I have the following C-code:
#include<stdio.h>
#include<stdlib.h>
typedef struct node
{
int a;
}node;
int main()
{
node * n;
printf("\n%d\n",n->a);
n = (node *) malloc ( sizeof( node ));
printf("\n%d\n",n->a);
n->a = 6;
printf("\n%d\n",n->a);
free(n);
printf("\n%d\n",n->a);
n->a = 4;
printf("\n%d\n",n->a);
return 0;
}
Output obtained is :
1314172
0
6
0
4
My question is even after free(n) , why does n->a = 0 and how can we also reassign it to any value like n->a = 4 ?

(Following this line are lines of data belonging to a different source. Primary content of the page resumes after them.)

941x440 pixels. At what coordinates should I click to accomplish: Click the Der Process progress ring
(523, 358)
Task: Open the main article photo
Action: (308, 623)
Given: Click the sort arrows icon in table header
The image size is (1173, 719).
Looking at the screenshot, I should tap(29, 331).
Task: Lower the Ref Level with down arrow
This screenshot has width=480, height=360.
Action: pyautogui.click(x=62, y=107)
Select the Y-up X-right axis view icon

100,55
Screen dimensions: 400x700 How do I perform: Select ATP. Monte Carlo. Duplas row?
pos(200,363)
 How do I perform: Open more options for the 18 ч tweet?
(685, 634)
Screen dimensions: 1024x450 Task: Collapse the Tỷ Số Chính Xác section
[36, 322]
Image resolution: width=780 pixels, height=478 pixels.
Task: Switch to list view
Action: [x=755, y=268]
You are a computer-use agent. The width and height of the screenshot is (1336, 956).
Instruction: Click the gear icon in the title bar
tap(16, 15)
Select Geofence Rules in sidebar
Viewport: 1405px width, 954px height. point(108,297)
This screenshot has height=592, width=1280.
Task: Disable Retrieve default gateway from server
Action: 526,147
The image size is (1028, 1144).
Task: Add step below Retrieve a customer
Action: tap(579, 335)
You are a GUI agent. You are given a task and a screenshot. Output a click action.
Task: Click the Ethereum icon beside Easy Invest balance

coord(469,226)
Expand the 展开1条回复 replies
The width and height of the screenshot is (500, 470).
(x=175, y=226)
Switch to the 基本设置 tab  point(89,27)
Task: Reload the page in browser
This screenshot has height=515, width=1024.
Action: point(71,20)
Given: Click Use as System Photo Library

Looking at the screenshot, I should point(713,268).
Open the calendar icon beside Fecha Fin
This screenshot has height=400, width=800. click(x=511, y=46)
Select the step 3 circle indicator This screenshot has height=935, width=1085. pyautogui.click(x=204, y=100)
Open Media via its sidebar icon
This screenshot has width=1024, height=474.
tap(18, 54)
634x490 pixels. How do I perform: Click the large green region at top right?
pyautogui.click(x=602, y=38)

Doesn't free make the memory block pointed to by n invalid ??
free(n);
n->a = 4; // is not guaranteed to work, might crash on some implementations
Invokes Undefined Behaviour.
why does n->a = 0 and how can we also reassign it to any value like n->a = 4 ?
Thats because Undefined Behaviour means anything can happen. You can't rely on that.
P.S : Don't write such code.
EDIT :
As Jonathan noticed your code invokes Undefined Behavior long before you free() and then dereference n.
node * n; //n is not initialized
printf("\n%d\n",n->a); //dereferencing a wild pointer invokes UB.